Drahomira resented her mother-in-law Ludmilla's influence over her son Wenceslaus, and sent men to kill Ludmilla. Drahomira's rule was so cruel in Wenceslaus' name that he was compelled on behalf of his subjects to overthrow her and assume power for himself. Wenceslaus was eighteen years old when he succeeded his father to the throne. Without regard for the opposition, he worked in close cooperation with the Church to convert his pagan country. He ended the persecution of Christians, built churches and brought back exiled priests. As king, he gave an example of a devout life and of great Christian charity, with his people calling him "Good King" of Bohemia.
Throughout his life he preserved his virginity. He had a deep love for the poor and needy and served them through many acts of charity. He often attended the funerals of the poor, ransomed captives, and visited those suffering in prison. He was filled with a deep reverence toward the clergy; with his own hands he sowed the wheat for making altar breads and pressed the grapes for the wine used in the Mass. During winter he would visit the churches barefoot through snow and ice, frequently leaving behind bloody footprints.

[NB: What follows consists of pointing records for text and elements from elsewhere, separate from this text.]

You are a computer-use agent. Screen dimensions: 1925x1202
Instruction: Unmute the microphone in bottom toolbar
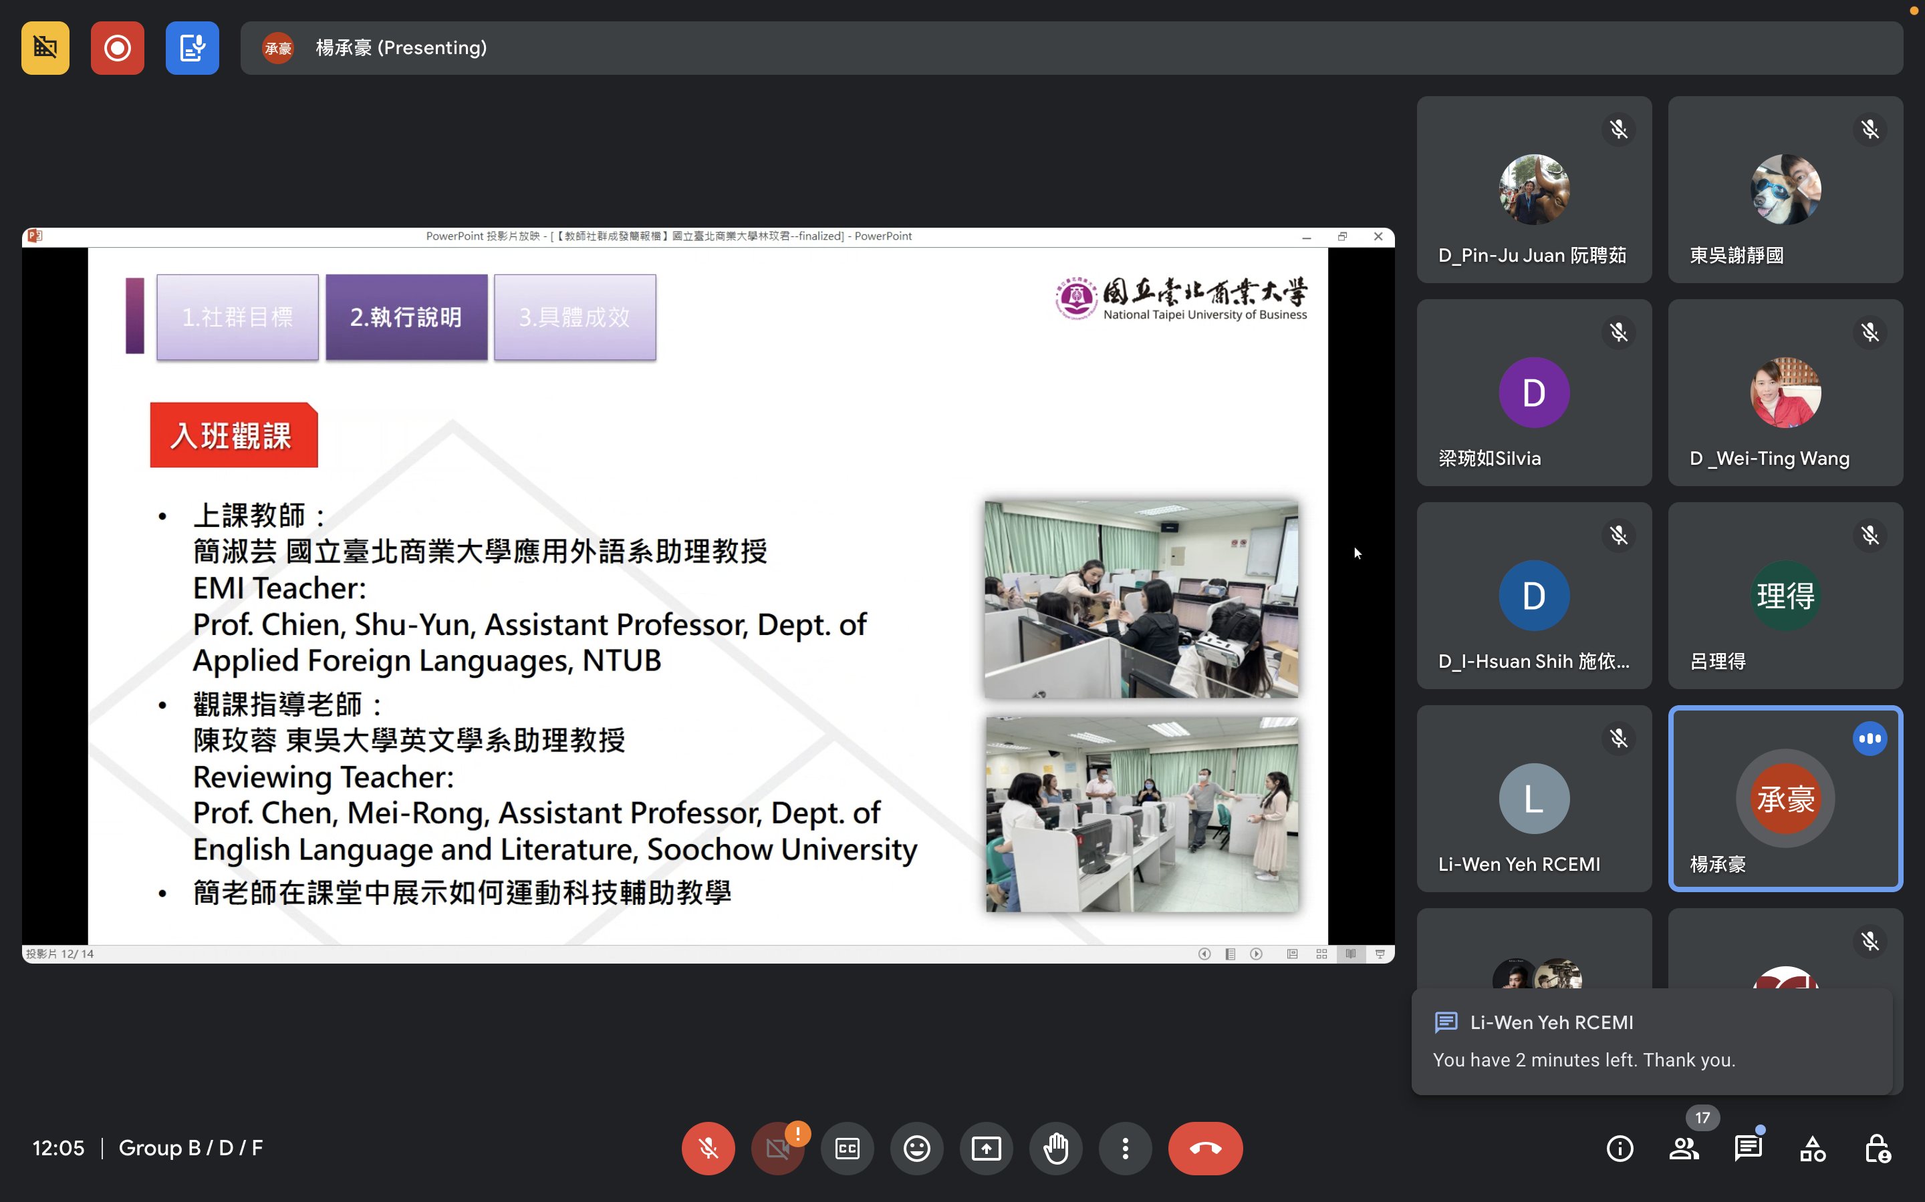coord(707,1148)
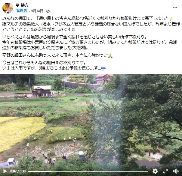182x176 pixels.
Task: Click the 管理者 admin badge
Action: tap(22, 11)

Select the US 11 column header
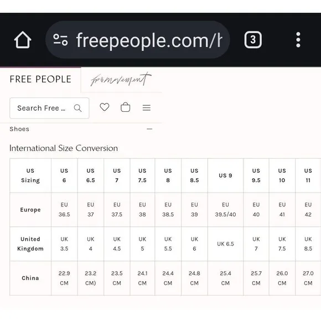point(308,175)
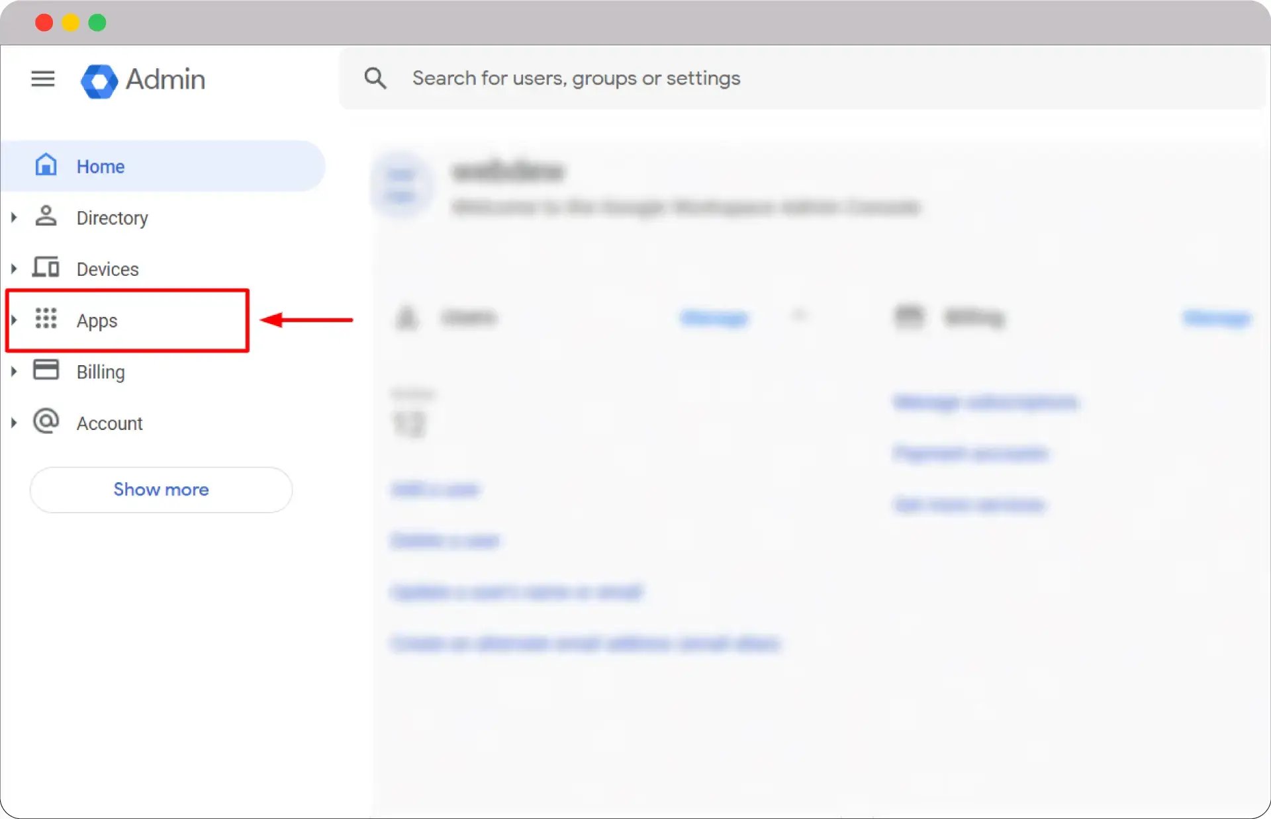Screen dimensions: 1271x819
Task: Select Home in the navigation menu
Action: pos(101,167)
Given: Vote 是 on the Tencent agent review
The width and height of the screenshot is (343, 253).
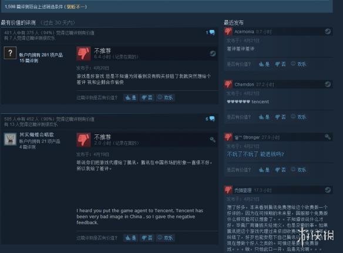Looking at the screenshot, I should (131, 238).
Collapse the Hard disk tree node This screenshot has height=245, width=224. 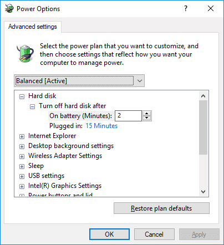(x=22, y=96)
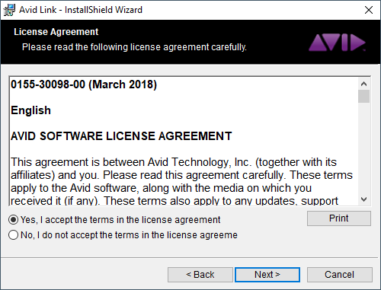Click the English heading in the license
The image size is (381, 290).
[x=30, y=110]
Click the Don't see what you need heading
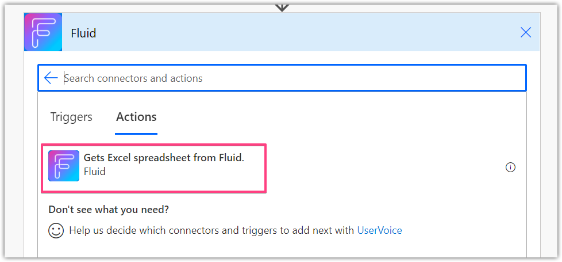Viewport: 562px width, 262px height. (109, 210)
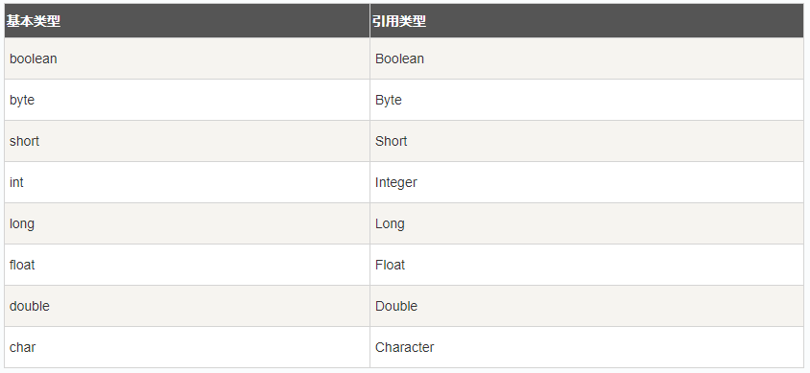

In the year 929, there were invasions by the German king, Henry I. St. Wenceslaus decided to submit to the German king, perhaps to avoid the horrors and suffering of war, but this decision angered his younger brother the pagan Boleslav. Boleslav invited his brother to stay at his castle. The next morning, on September 28, 929, as Wenceslaus was on the way to Mass, Boleslaus assassinated him at the door of the church.
Before he died, Wenceslaus forgave his brother and asked God's mercy for his soul. Martyred at the age of twenty-two, Wenceslaus is the national hero and patron of the Czech Republic. He is the first Slav to be canonized.
St. Wenceslaus is also the patron saint of: Bohemia, brewers, and Moravia.